((

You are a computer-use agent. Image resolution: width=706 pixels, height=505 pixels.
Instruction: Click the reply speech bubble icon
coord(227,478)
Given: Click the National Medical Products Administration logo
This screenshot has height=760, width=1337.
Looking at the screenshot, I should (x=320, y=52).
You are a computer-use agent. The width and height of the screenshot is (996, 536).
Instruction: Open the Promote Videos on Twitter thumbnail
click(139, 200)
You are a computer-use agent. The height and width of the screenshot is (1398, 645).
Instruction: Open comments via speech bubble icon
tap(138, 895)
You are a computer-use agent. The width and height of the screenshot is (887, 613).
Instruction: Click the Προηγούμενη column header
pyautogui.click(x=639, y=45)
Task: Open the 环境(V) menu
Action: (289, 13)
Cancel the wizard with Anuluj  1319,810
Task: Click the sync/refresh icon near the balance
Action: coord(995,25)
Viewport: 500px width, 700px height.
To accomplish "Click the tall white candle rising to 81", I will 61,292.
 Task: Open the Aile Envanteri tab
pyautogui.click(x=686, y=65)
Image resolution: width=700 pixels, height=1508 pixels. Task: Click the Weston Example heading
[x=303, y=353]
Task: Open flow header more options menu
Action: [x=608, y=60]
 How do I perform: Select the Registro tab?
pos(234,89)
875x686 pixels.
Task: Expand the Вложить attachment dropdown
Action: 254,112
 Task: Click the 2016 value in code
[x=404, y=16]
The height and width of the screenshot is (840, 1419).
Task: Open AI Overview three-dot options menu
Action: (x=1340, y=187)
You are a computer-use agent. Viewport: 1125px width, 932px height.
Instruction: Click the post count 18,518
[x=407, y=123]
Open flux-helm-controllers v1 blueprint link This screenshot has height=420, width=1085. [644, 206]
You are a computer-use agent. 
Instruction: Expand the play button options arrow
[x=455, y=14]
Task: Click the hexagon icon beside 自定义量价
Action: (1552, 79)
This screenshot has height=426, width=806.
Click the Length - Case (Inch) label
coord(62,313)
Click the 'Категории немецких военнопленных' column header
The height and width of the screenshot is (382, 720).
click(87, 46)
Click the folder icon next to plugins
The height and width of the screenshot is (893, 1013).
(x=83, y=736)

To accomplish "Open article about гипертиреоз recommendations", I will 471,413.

))

* What this task involves *
Of the entries listed above, reproduce only the lines starting at the line containing "is (887, 613)." and ending at the line containing "Viewport: 500px width, 700px height.". Include both, exactly as they stand.

* Answer space *
You are a computer-use agent. The width and height of the screenshot is (887, 613).
Instruction: Click the Προηγούμενη column header
pyautogui.click(x=639, y=45)
Task: Open the 环境(V) menu
Action: (289, 13)
Cancel the wizard with Anuluj  1319,810
Task: Click the sync/refresh icon near the balance
Action: coord(995,25)
Viewport: 500px width, 700px height.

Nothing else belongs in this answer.